04:32Kalau seperti ini keadaannya, kita mohon kepada Pak Purbaya, mungkin bagus ya sekarang ya,
04:38bongkar semuanya Pak Purbaya.
04:39Karena kelihatannya sudah lama, mungkin juga sudah berlanjut,
04:43sudah berlanjut atau terjadi jauh sejak sebelum Pak Purbaya, menteri yang lama.
04:50Tapi bisa jadi menteri ini juga lalai tidak lihat,
04:53yang bermain di bawah menteri itu juga bisa dilihat.
04:56Tapi tetap pertanggung jawabannya adalah menteri sebelumnya, kan?
04:59Ya sekarang inilah audit, sekarang yang di-audit juga termasuk pejabat-pejabatnya di-audit.
05:04Kenapa menteri yang lalu tidak tahu?
05:06Kenapa diriannya belum tersentuh?
05:08Itu juga harus dilihat.
05:09Jangan-jangan mereka mendapatkan bagian dari ini sehingga mereka tidak menyentuh pada waktu itu.

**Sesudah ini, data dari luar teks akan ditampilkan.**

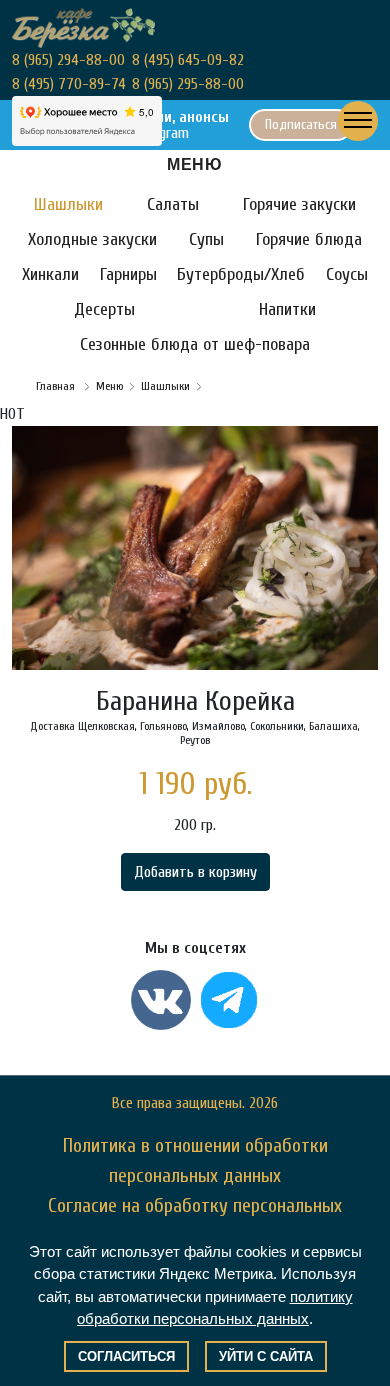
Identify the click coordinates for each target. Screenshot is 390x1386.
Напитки (287, 309)
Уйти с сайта (266, 1356)
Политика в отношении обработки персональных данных (195, 1160)
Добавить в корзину (195, 872)
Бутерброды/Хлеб (241, 274)
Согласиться (126, 1356)
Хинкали (50, 274)
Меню (109, 386)
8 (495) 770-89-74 (69, 84)
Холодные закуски (92, 239)
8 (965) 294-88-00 (68, 60)
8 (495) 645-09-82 (188, 60)
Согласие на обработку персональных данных (195, 1220)
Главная (57, 386)
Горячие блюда (309, 239)
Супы (206, 239)
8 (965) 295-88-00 (188, 84)
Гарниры (128, 274)
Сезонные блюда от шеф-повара (195, 344)
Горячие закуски (299, 204)
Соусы (347, 274)
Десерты (104, 309)
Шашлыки (68, 204)
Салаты (173, 204)
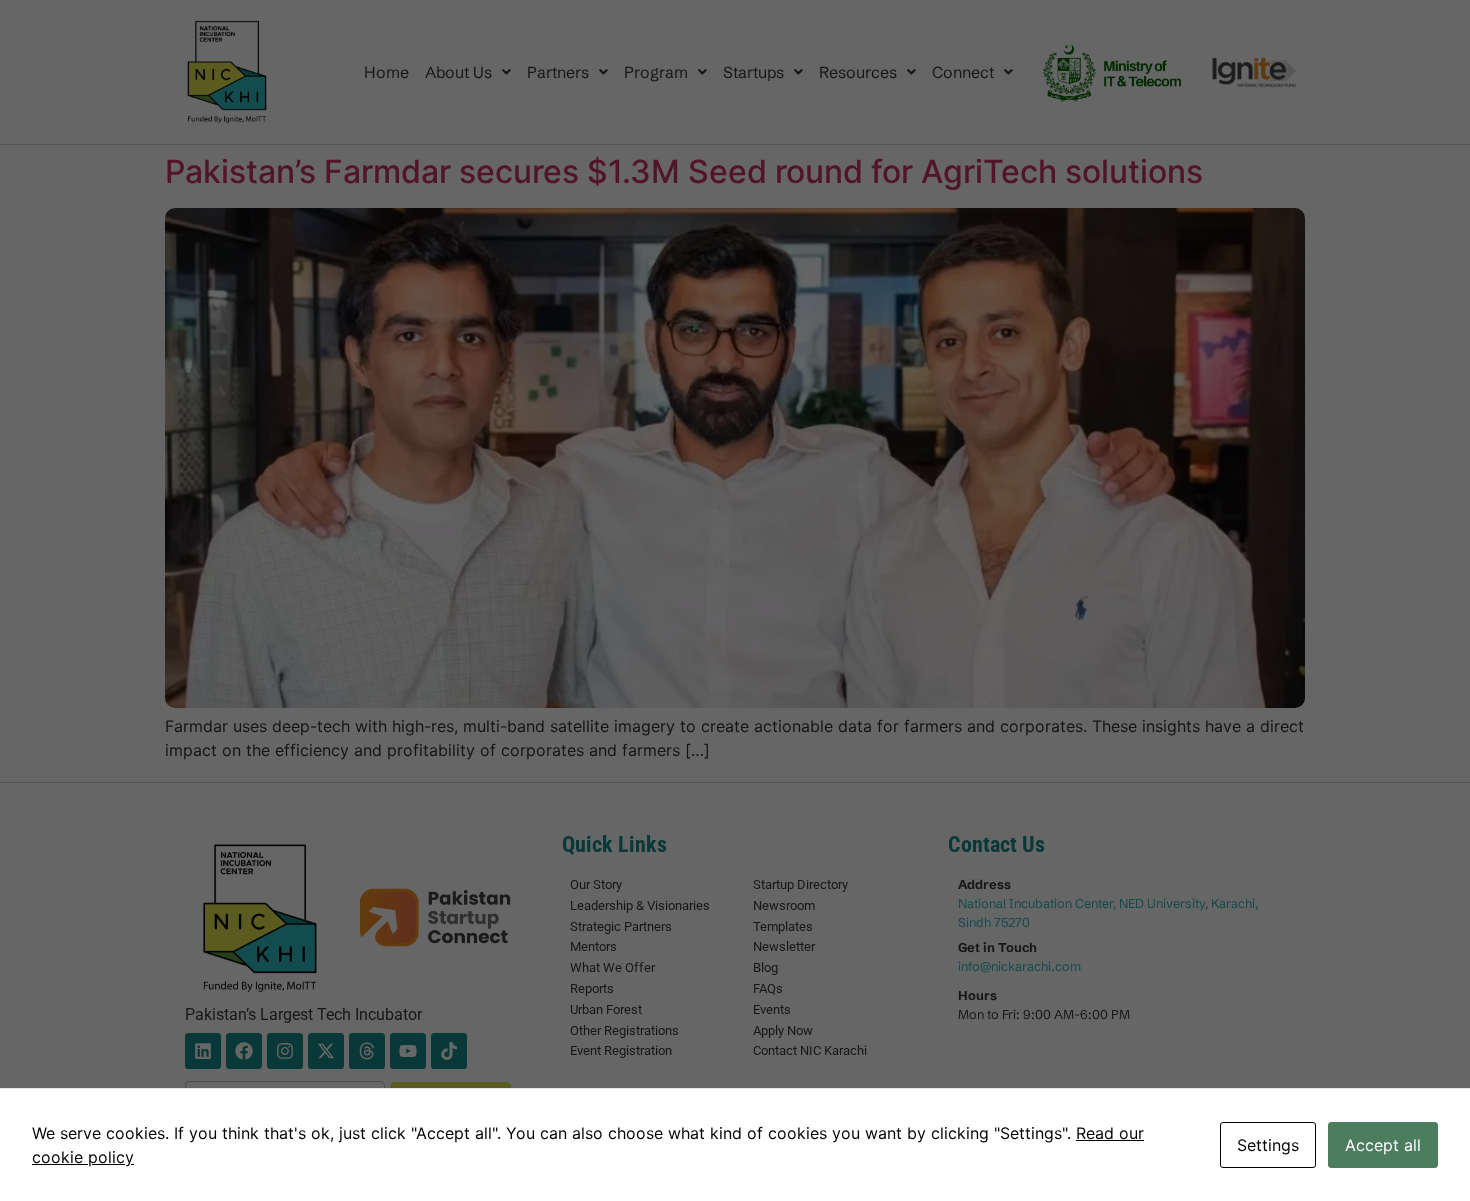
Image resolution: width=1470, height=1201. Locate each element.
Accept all (1383, 1145)
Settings (1268, 1145)
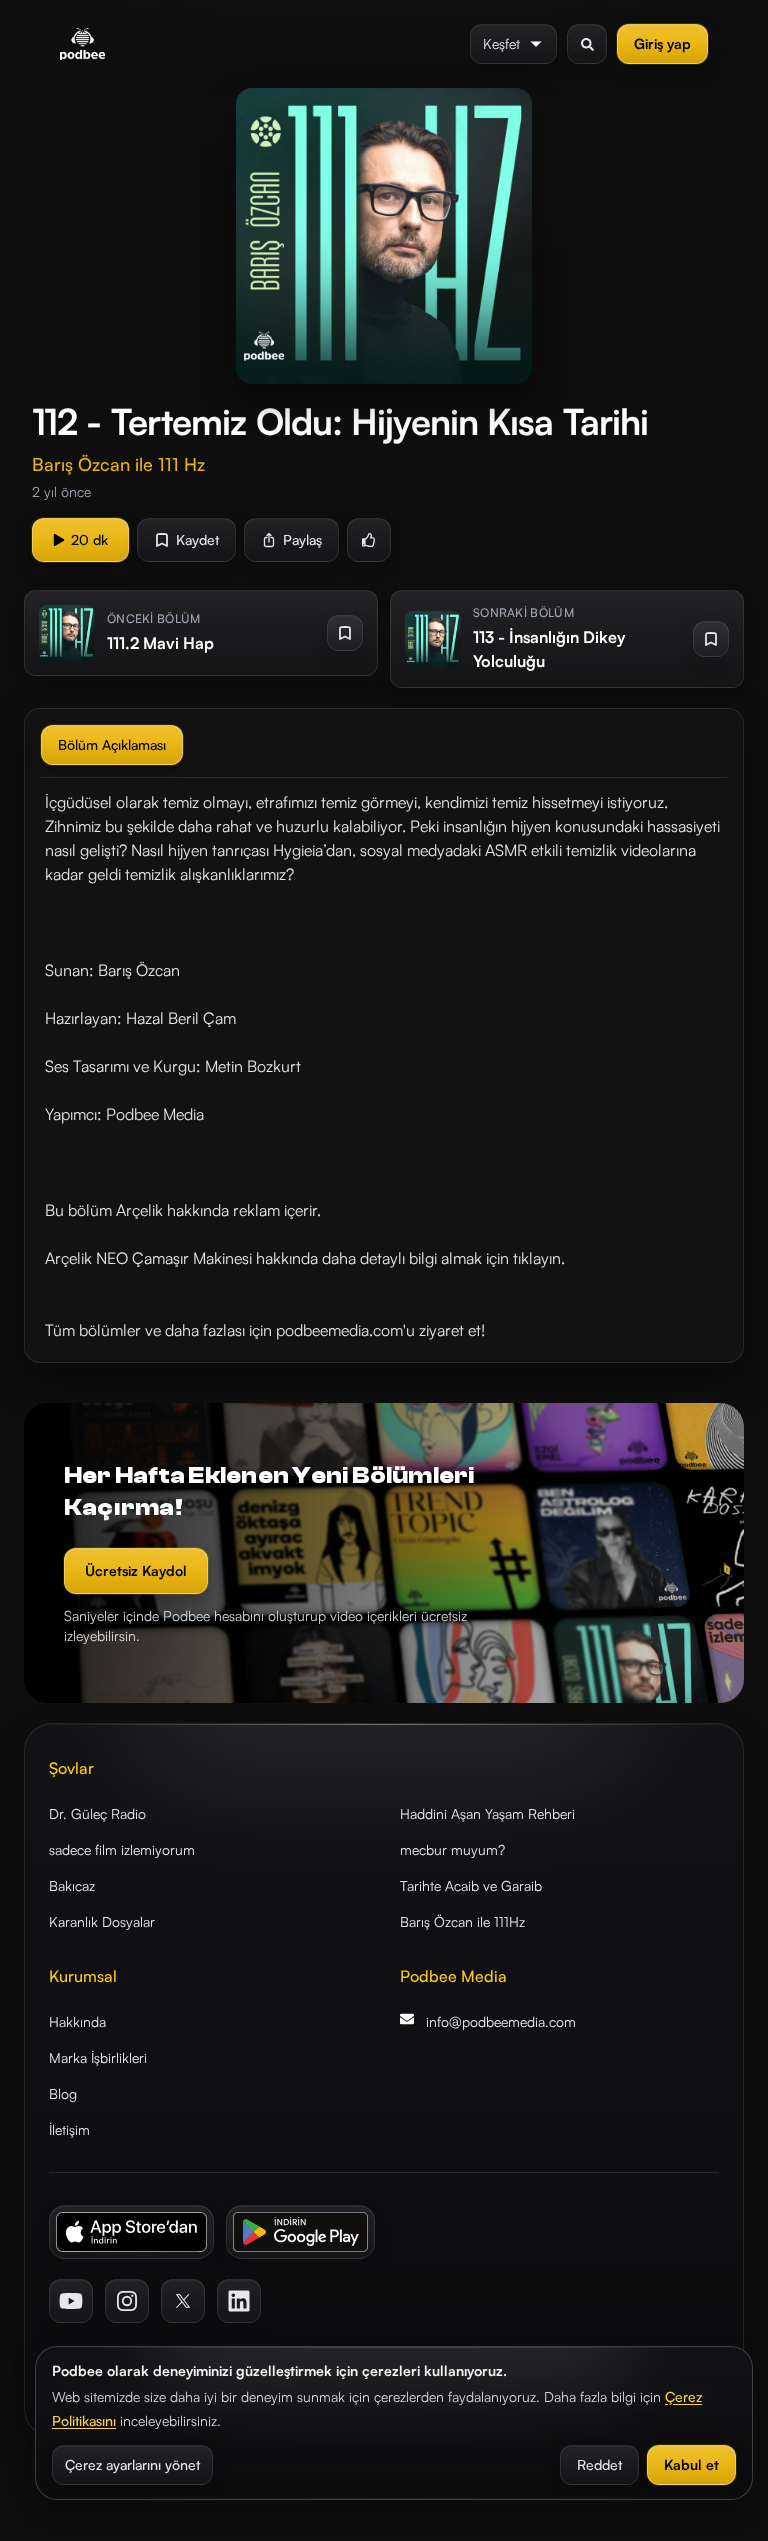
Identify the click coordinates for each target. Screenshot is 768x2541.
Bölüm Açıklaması (112, 744)
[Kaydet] (345, 633)
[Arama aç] (587, 44)
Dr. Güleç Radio (97, 1813)
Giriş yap (662, 43)
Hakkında (77, 2021)
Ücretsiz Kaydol (136, 1570)
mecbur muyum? (452, 1849)
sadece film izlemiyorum (122, 1849)
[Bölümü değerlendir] (369, 540)
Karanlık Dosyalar (102, 1921)
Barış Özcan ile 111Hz (462, 1921)
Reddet (599, 2464)
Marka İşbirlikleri (98, 2057)
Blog (63, 2093)
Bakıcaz (72, 1885)
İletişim (69, 2129)
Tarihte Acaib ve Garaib (471, 1885)
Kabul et (691, 2464)
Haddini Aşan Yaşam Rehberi (487, 1813)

05:15Baik tentu, tidak hanya tindakan penyegelan, penggerbekan,
05:18tetapi juga audit internal ini harus dilakukan untuk kemudian betul-betul
05:21memastikan aparat kita tidak terlibat terkait dengan kasus ini.
05:24Terima kasih Pakar Tindak Pidana Pencucian Uang, Ibu Yanti Garnasi,
05:28telah bergabung di Kompas Petang.